WHAT IS EXPECTED: The required output is the line that contains "Instruction: Click the Insert" and every line after it, each written out exactly, up to the end of the entries.

DATA EXTRACTS:

··········

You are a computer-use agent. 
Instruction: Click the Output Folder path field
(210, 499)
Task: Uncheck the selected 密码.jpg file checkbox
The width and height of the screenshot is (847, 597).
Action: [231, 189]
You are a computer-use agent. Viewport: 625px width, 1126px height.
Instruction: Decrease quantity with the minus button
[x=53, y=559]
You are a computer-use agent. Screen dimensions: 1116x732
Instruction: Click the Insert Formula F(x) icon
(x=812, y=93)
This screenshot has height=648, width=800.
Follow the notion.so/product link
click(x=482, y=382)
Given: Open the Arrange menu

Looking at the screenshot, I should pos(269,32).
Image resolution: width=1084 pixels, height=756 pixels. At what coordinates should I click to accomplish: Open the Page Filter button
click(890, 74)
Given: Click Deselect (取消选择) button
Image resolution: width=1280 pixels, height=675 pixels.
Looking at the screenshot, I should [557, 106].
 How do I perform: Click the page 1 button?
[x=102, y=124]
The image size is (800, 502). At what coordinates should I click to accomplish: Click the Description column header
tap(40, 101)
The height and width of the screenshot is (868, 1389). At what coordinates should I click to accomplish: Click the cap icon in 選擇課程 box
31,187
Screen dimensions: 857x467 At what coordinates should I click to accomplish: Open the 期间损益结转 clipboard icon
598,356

··········

EXPECTED ANSWER:
Instruction: Click the Insert Formula F(x) icon
(x=812, y=93)
This screenshot has height=648, width=800.
Follow the notion.so/product link
click(x=482, y=382)
Given: Open the Arrange menu

Looking at the screenshot, I should pos(269,32).
Image resolution: width=1084 pixels, height=756 pixels. At what coordinates should I click to accomplish: Open the Page Filter button
click(890, 74)
Given: Click Deselect (取消选择) button
Image resolution: width=1280 pixels, height=675 pixels.
Looking at the screenshot, I should [557, 106].
 How do I perform: Click the page 1 button?
[x=102, y=124]
The image size is (800, 502). At what coordinates should I click to accomplish: Click the Description column header
tap(40, 101)
The height and width of the screenshot is (868, 1389). At what coordinates should I click to accomplish: Click the cap icon in 選擇課程 box
31,187
Screen dimensions: 857x467 At what coordinates should I click to accomplish: Open the 期间损益结转 clipboard icon
598,356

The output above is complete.